About the Author:
Photographer Mary Louise Pierson is the granddaughter of Nelson A. Rockefeller. A painter, she lives on a farm in Vermont with her husband and children.
Author Ann Rockefeller Roberts is the daughter of Nelson A. Rockefeller and the mother of Mary Louise Pierson. A graduate of Wellesley College, she has a masters degree in landscape architecture from the University of Virginia. The author of Mr. Rockefellers Roads: The Untold Story of Acadias Carriage Roads and Their Creator, she is founder and president of the Fund of the Four Directions, a private fund with a focus on indigenous peoples. She lives in New York City.
Cynthia Altman, author of the captions and additional text, is the curator of Kykuit.

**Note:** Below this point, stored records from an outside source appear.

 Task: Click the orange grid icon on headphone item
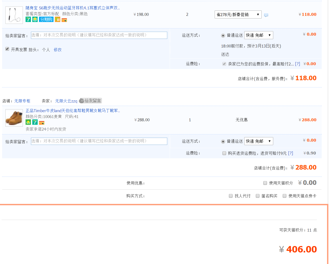pyautogui.click(x=58, y=20)
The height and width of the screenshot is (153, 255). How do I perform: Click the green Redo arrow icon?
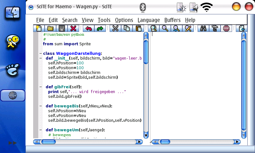pyautogui.click(x=100, y=28)
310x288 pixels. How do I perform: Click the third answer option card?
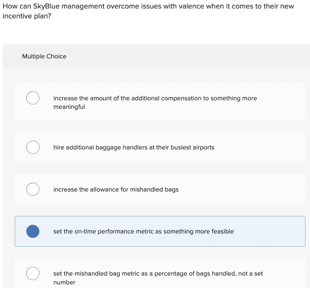pos(160,189)
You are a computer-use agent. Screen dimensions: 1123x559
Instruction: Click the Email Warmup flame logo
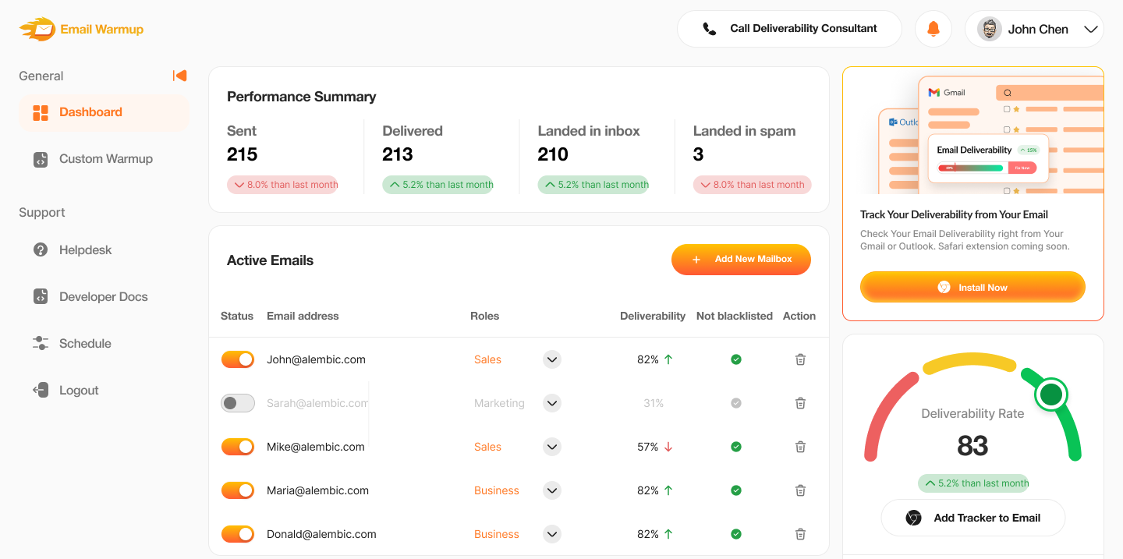pyautogui.click(x=37, y=30)
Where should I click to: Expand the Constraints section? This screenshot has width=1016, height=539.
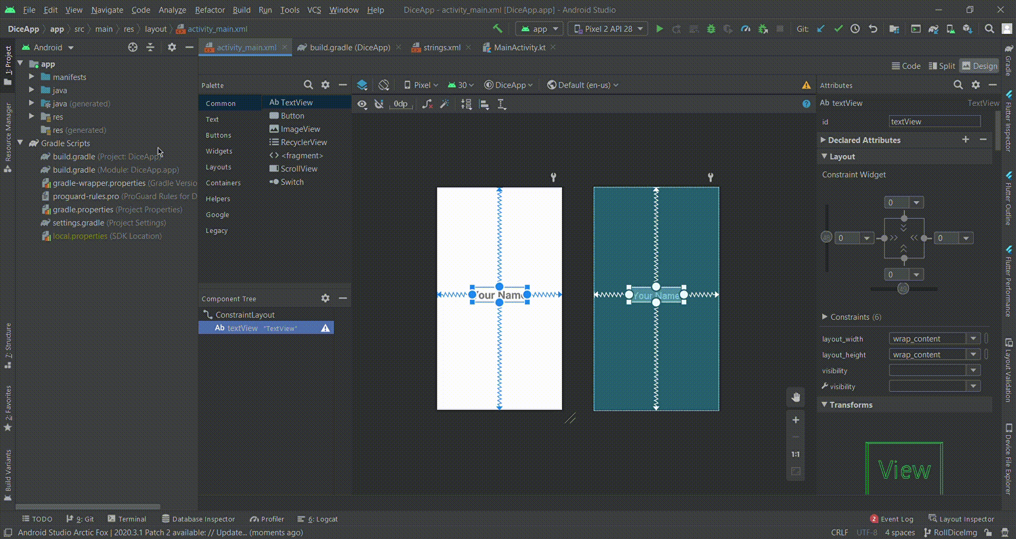pos(824,317)
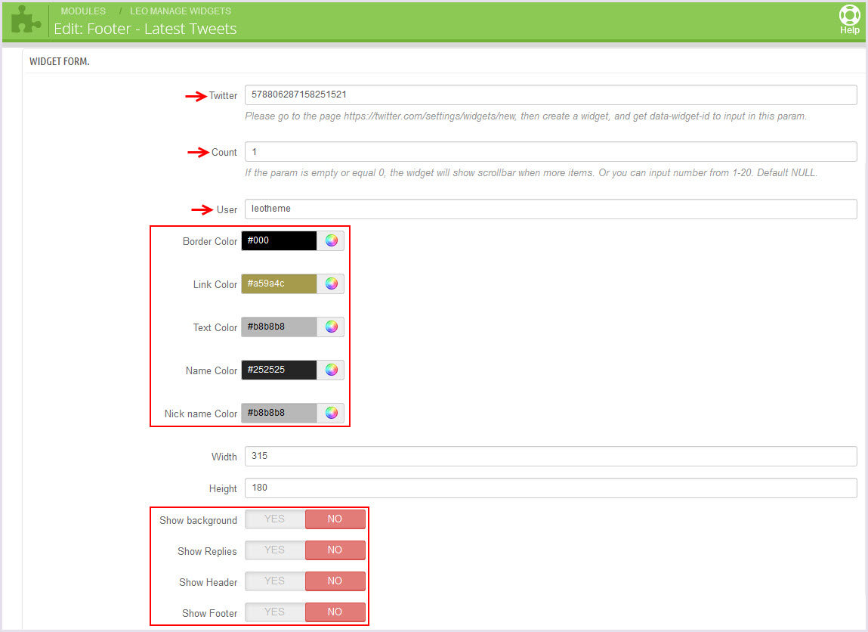Click NO for Show Footer
The width and height of the screenshot is (868, 632).
click(x=335, y=612)
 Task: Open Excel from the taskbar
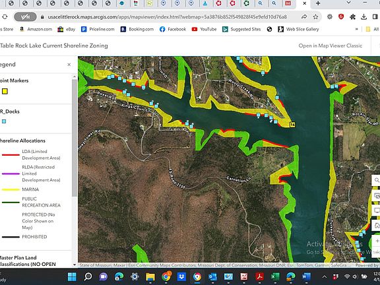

Excerpt. © Reprinted by permission. All rights reserved.:
INTRODUCTION
Both John D. Rockefeller (JDR) and John D. Rockefeller Jr. (Jr.) loved beautiful views and had an inherent sense of the land and its spirit, although they might never have expressed it in quite that way. The land they chose at Pocantico is a testament to this innate sensibility. Located on a wide sweep of the Hudson River known as the Tappan Zee, it was formed when ancient glaciers carved out a great rift and rounded the mountains into hills. These full, rolling hills stretch back from the river; morning mist drifts among them, storms bear down along the river with sudden speed and power, evenings can be still and sweet or brilliant with the riotous colors of the setting sun. Gazing at the uninterrupted vistas, one has a startling sense of how this land must have looked before the first European settlers arrived—miles of deciduous and evergreen forest, the river a ribbon of undulating silver cutting through it.
The character of the land is felt in the many elements that comprise it: the rock ledges that form a massive crust underneath, barely hidden in spots, rising up through the earth in others; the mantle of earth over the rock, deep and rich in many places, shallow in others, but always full of loose stones (used by early settles to form miles of walls, and reused by JDR and Jr. for house foundations, garden walls, and terraces); the wide variety of deciduous trees, including oak, elm, maple, butternut, walnut, and tulip; evergreens, such as pine, hemlock, and spruce; and myriad other native flora—dogwood, laurel, azalea, wildflowers, mosses, grasses, shrubbery, vines. The wildlife of the area was also originally very rich and varied; now it consists of creatures that can coexist more easily with white-tailed deer with their large ears and bobbing tails, possums, raccoons, rabbits, mice, the occasional fox, hawks, owls, and a variety of songbirds, as well as the ubiquitous crow.
On this natural matrix the built elements were laid out and a great, parklike estate was developed. The land became highly cultivated in every sense of the word, reflecting the character and spirit first of the father and son and then of succeeding generations.
Each of the seasons etched in color, form, and texture all around Pocantico. In the early spring the melting snow reveals the browns and grays of the sleeping land, and the architectural forms of the gardens and buildings stand out starkly. Then a pale green haze of tender new shoots and leaves sweeps over the threes and manicured lawns. Before long spring bulbs, shrubbery, and flowering trees all burst into bloom in the gardens. In the summer it is a tapestry of leaf textures and shades of green, the gurgle of water in fountains, the dappled patterns of sunlight through leaves, the music of wind through the trees, the purring of lawn mowers over the greensward of the golf course. In the fall color manifests itself again in the riotous turning of the leaves, in swaths of chrysanthemums, and in the last roses in the gardens. Then winter sets in, stripping everything of its last hues, returning the earth to browns and grays, and finally cloaking everything in the white of snow or the silver of ice, glittering in the pale sun on statues, garden walls, and plants.
The acquisition, development, and occupancy of Pocantico is intertwined with the lives of six generations of the Rockefeller family. It was intended to be—and always remained—a private home, the beloved country retreat of JDR and his wife, Laura Spelman Rockefeller, their children, and their children's children. The estate was developed between 1893, when JDR made the first purchase of land, and 1913, when the main house and its extensive gardens were largely completed. Since then there have been many more changes—additional land was acquired, other buildings were built, and each succeeding generation left its distinctive touch.